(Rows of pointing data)
+--
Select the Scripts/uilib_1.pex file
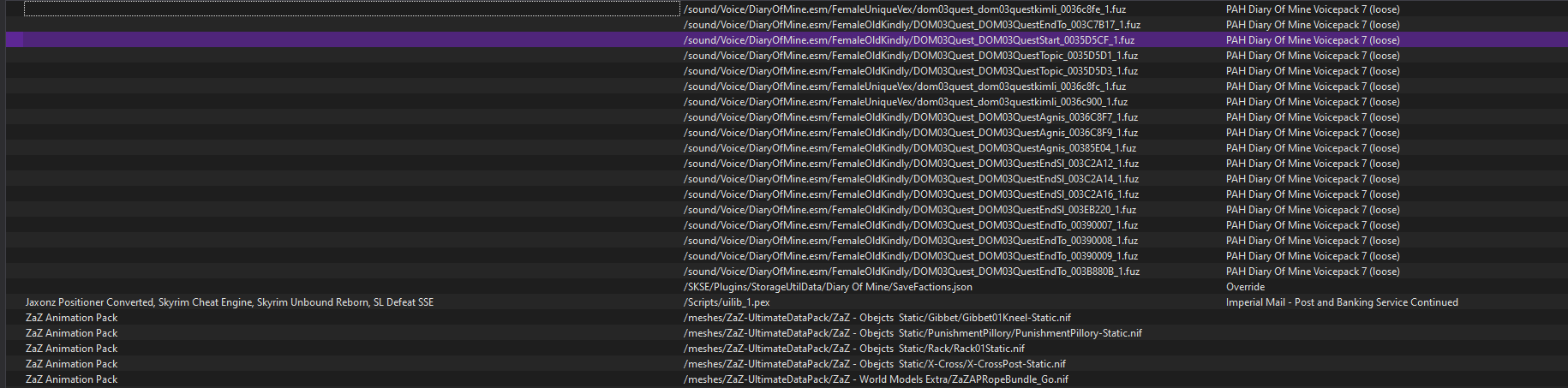Image resolution: width=1568 pixels, height=388 pixels. tap(726, 302)
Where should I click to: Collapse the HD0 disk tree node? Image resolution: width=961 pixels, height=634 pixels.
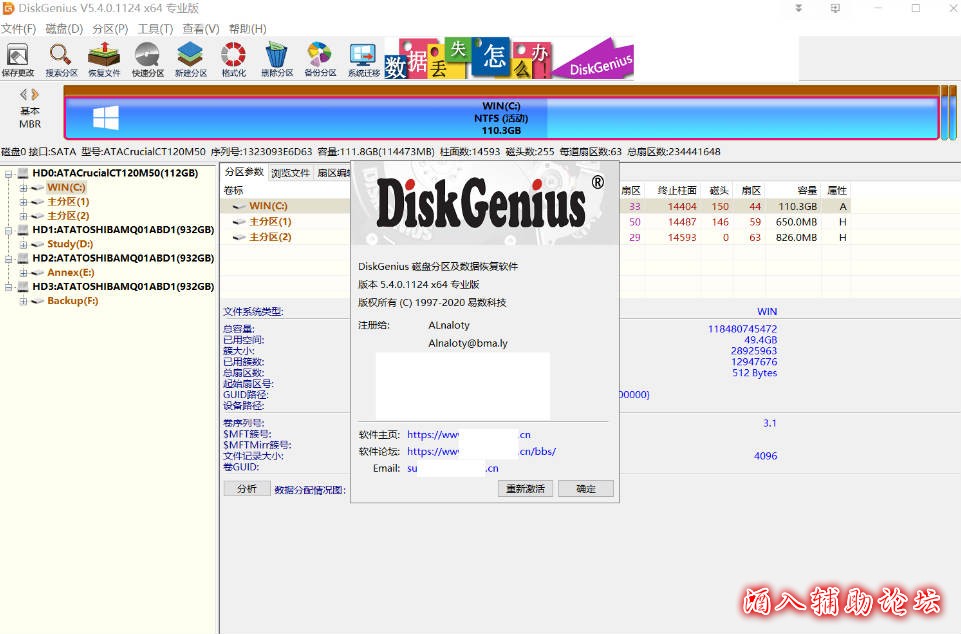click(x=9, y=173)
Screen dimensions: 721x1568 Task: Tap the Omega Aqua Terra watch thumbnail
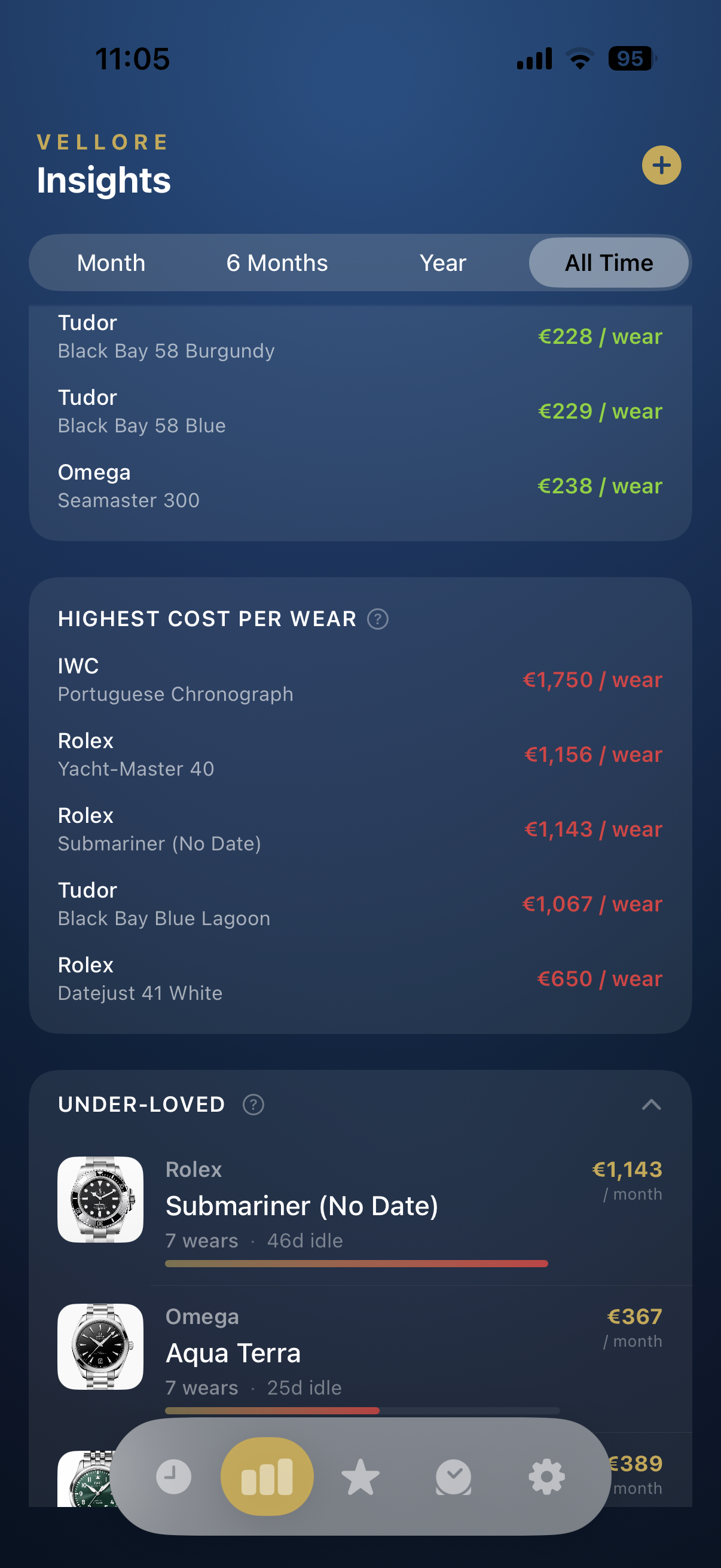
+--
** Task **
Format the lines of the entries above as a JSON list of strings, one string per line, with blank lines omitted. Leave the pictures out of the answer.

** Answer to this problem **
[
  "Select the Scripts/uilib_1.pex file",
  "Image resolution: width=1568 pixels, height=388 pixels. tap(726, 302)",
  "Where should I click to: Collapse the HD0 disk tree node? Image resolution: width=961 pixels, height=634 pixels.",
  "click(x=9, y=173)",
  "Screen dimensions: 721x1568 Task: Tap the Omega Aqua Terra watch thumbnail"
]